Why You Might Be Interested In Future Corporation (TSE:4722) For Its Upcoming Dividend

Readers hoping to buy Future Corporation (TSE:4722) for its dividend will need to make their move shortly, as the stock is about to trade ex-dividend. The ex-dividend date generally occurs two days before the record date, which is the day on which shareholders need to be on the company's books in order to receive a dividend. The ex-dividend date is important because any transaction on a stock needs to have been settled before the record date in order to be eligible for a dividend. Thus, you can purchase Future's shares before the 27th of June in order to receive the dividend, which the company will pay on the 17th of September.

The company's upcoming dividend is JP¥23.00 a share, following on from the last 12 months, when the company distributed a total of JP¥46.00 per share to shareholders. Based on the last year's worth of payments, Future has a trailing yield of 2.1% on the current stock price of JP¥2208.00. We love seeing companies pay a dividend, but it's also important to be sure that laying the golden eggs isn't going to kill our golden goose! That's why we should always check whether the dividend payments appear sustainable, and if the company is growing.
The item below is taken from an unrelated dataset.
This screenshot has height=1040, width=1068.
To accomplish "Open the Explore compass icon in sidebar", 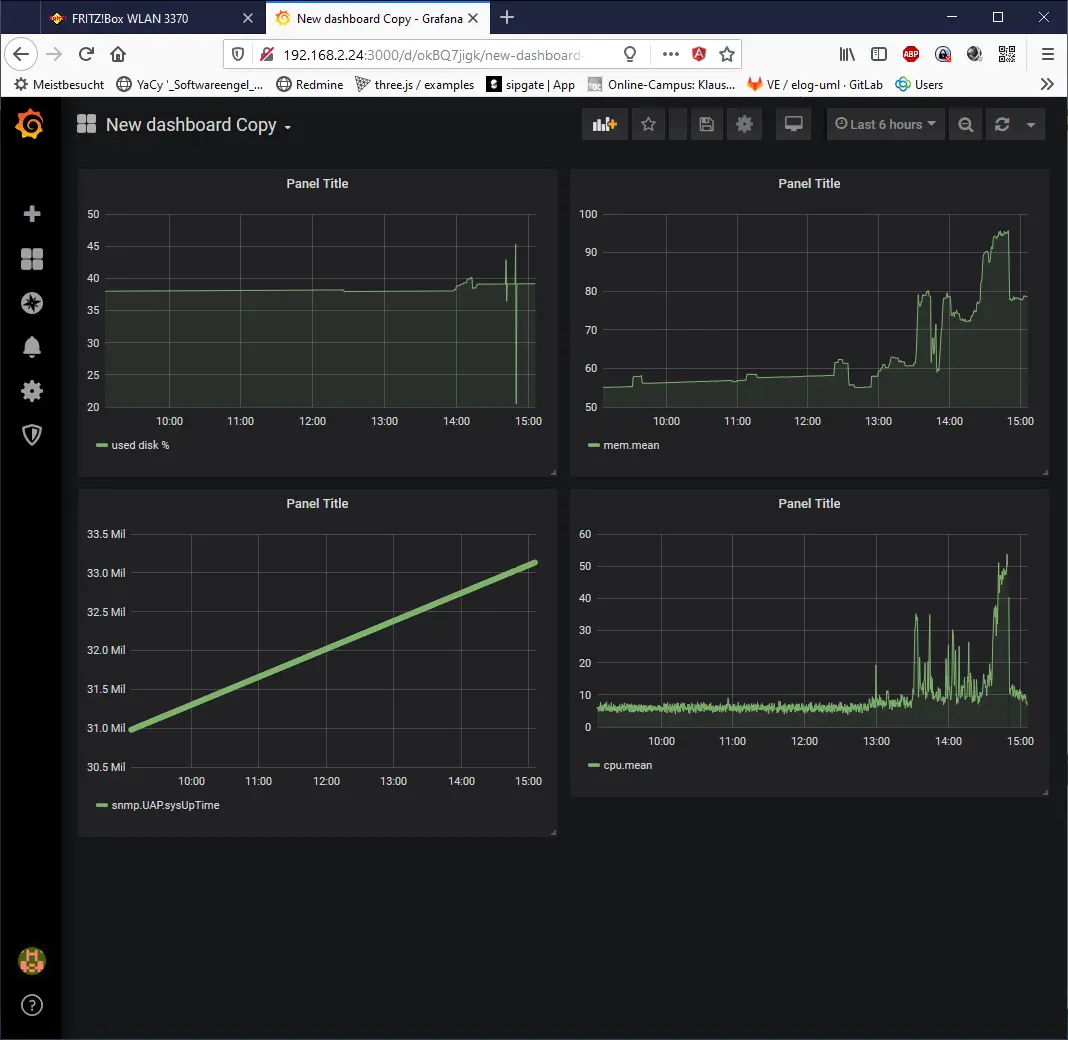I will [31, 302].
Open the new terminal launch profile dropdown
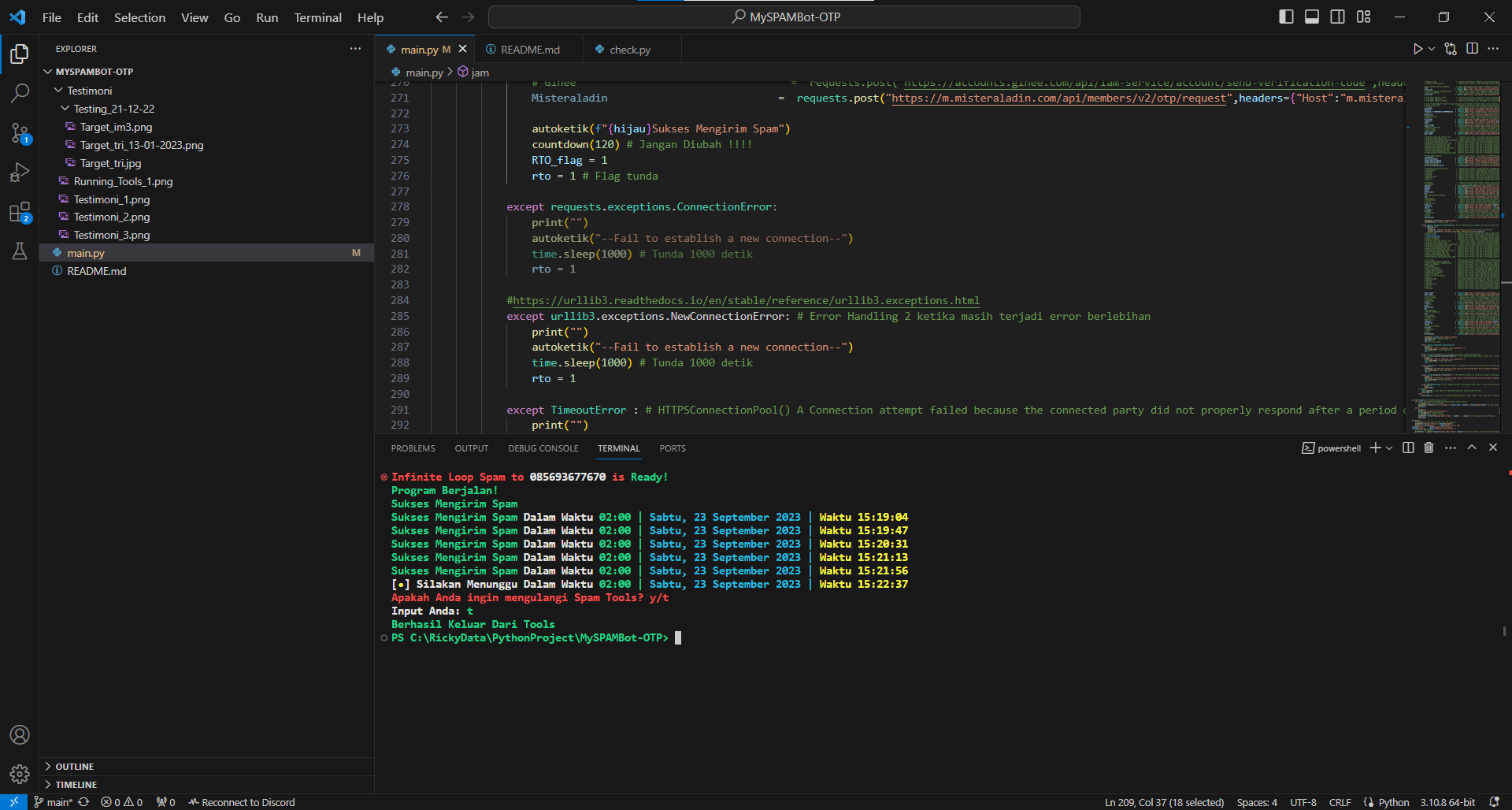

Dividends are typically paid from company earnings. If a company pays more in dividends than it earned in profit, then the dividend could be unsustainable. Fortunately Future's payout ratio is modest, at just 37% of profit. That said, even highly profitable companies sometimes might not generate enough cash to pay the dividend, which is why we should always check if the dividend is covered by cash flow. It distributed 38% of its free cash flow as dividends, a comfortable payout level for most companies.

It's positive to see that Future's dividend is covered by both profits and cash flow, since this is generally a sign that the dividend is sustainable, and a lower payout ratio usually suggests a greater margin of safety before the dividend gets cut.

View our latest analysis for Future

Click here to see the company's payout ratio, plus analyst estimates of its future dividends.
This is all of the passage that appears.